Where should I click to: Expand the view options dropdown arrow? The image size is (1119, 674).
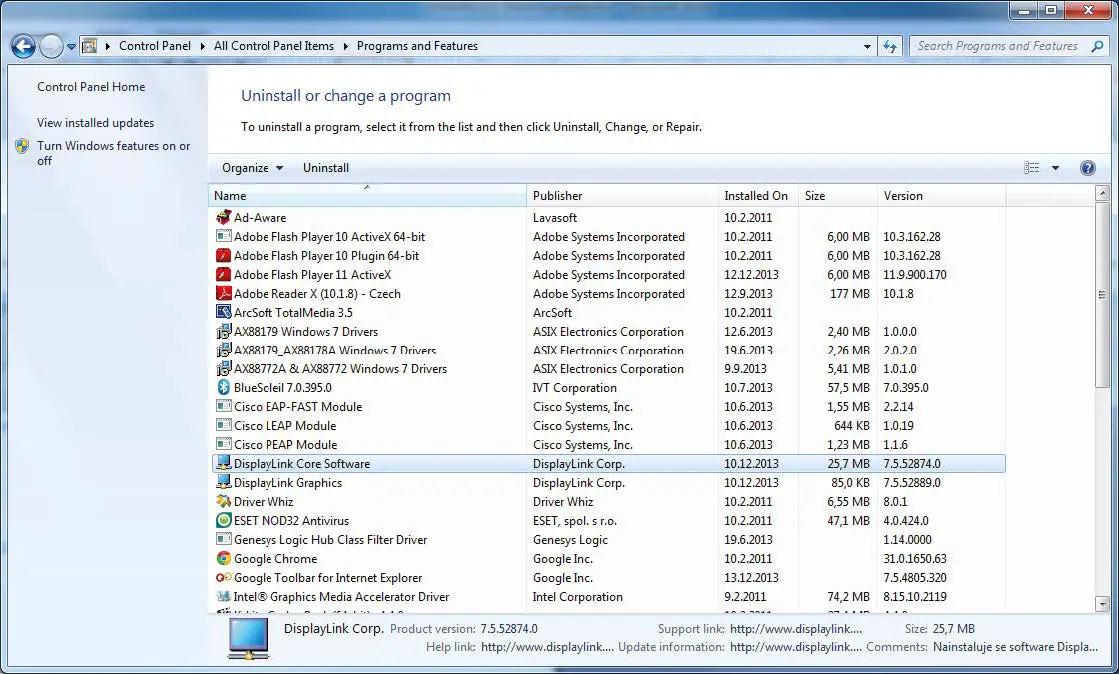[x=1055, y=168]
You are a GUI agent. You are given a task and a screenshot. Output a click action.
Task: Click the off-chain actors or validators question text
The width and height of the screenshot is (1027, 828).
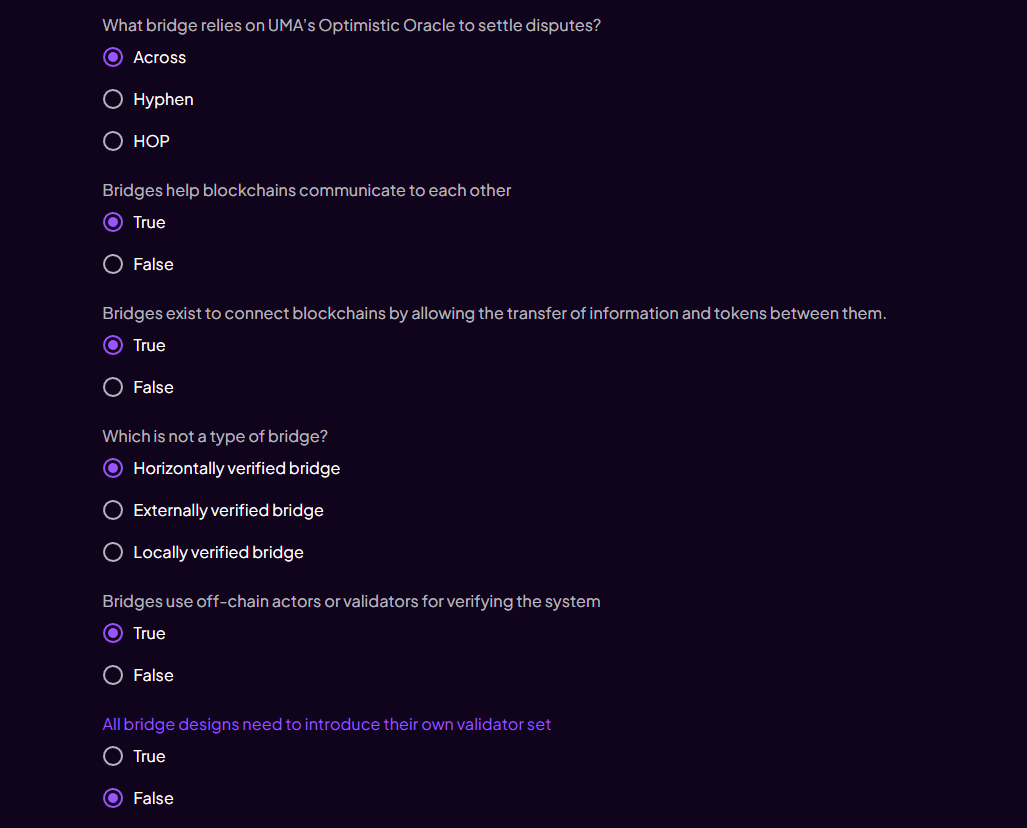(352, 602)
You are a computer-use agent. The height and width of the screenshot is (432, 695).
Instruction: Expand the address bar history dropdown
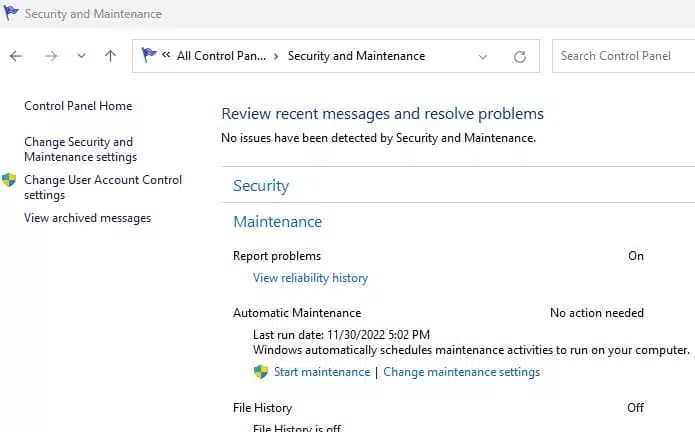[x=483, y=57]
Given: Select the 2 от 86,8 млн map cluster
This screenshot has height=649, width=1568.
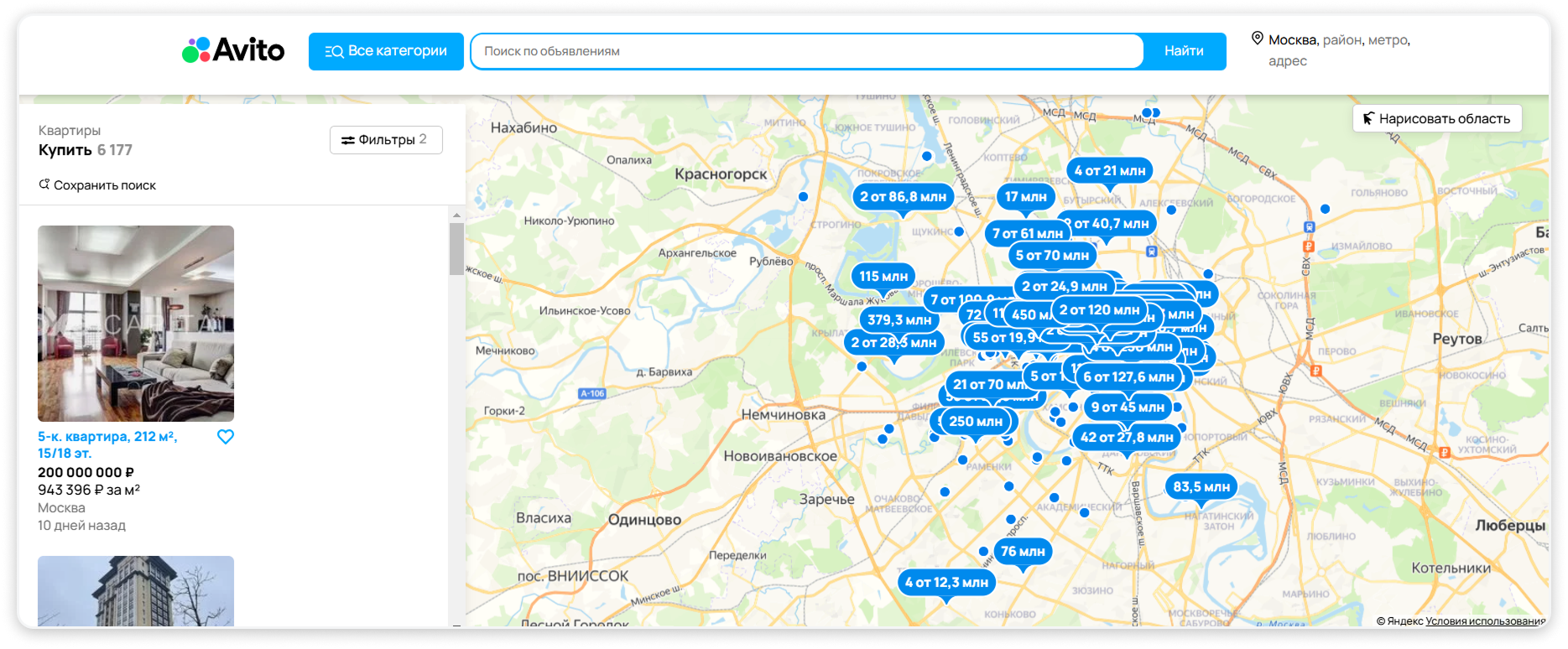Looking at the screenshot, I should pos(903,197).
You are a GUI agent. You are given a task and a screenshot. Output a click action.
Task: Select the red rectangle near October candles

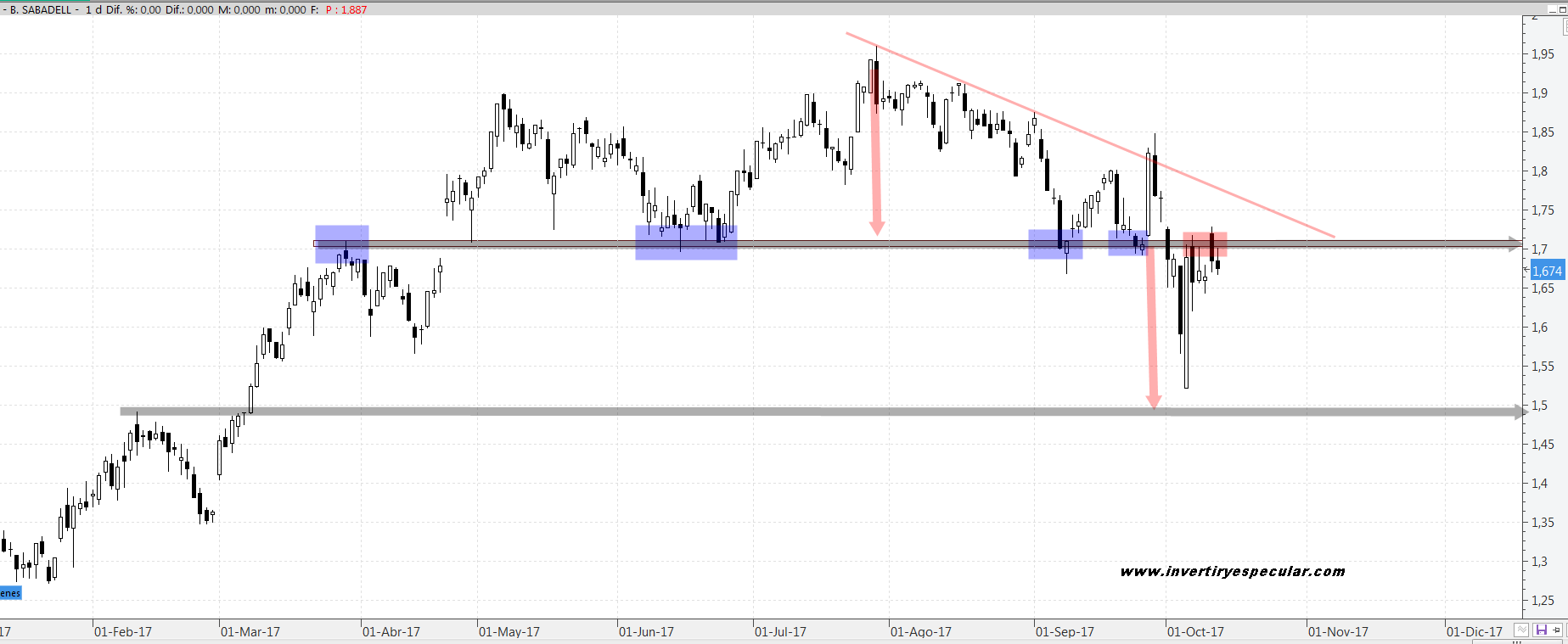click(1205, 244)
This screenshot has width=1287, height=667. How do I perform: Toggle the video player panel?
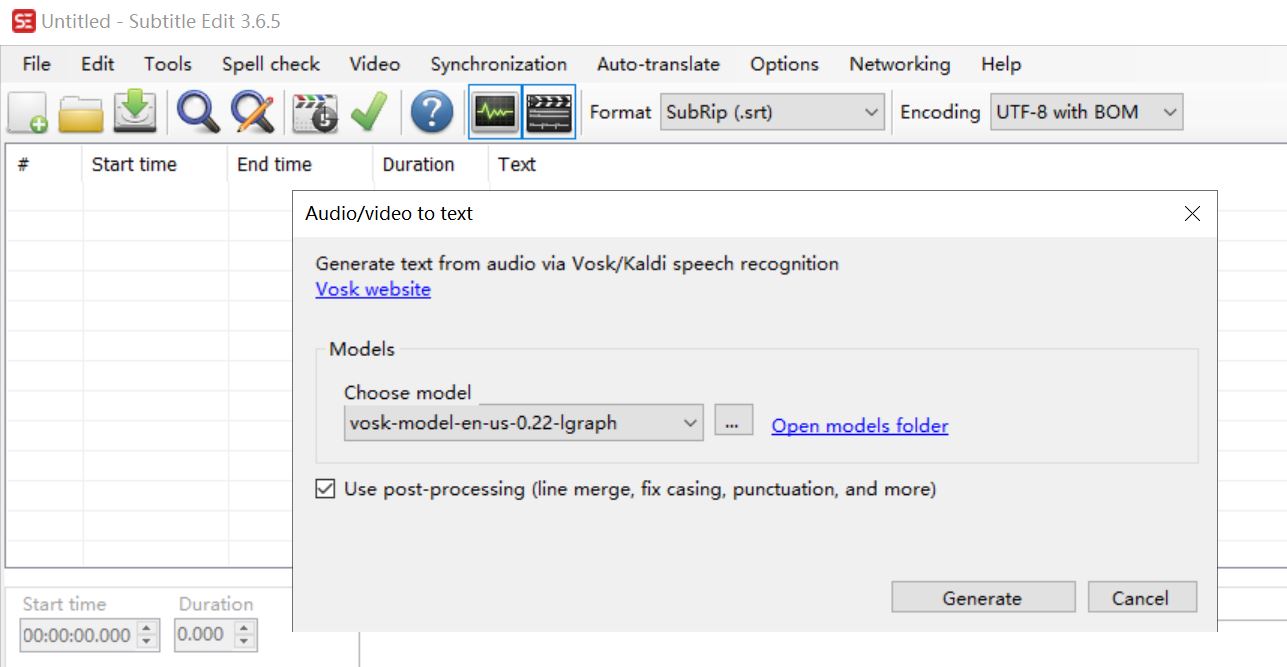(548, 111)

◆ **What needs to be done**:
Because only the text is wanted, repeat all the entries exactly and leave out the pictures.

◆ **Answer below**:
Where should I click to: Expand the view options dropdown arrow? The image size is (1119, 674).
[x=1055, y=168]
You are a GUI agent. You are given a task and a screenshot. Output a click action.
Task: Click the off-chain actors or validators question text
The width and height of the screenshot is (1027, 828).
(352, 602)
You are a computer-use agent. The height and width of the screenshot is (432, 695).
Instruction: Expand the address bar history dropdown
[x=483, y=57]
Given: Select the 2 от 86,8 млн map cluster
This screenshot has height=649, width=1568.
Looking at the screenshot, I should pos(903,197).
You are a GUI agent. You are given a task and a screenshot. Output a click action.
Task: Select the red rectangle near October candles

click(1205, 244)
This screenshot has width=1287, height=667. How do I perform: Toggle the video player panel?
(548, 111)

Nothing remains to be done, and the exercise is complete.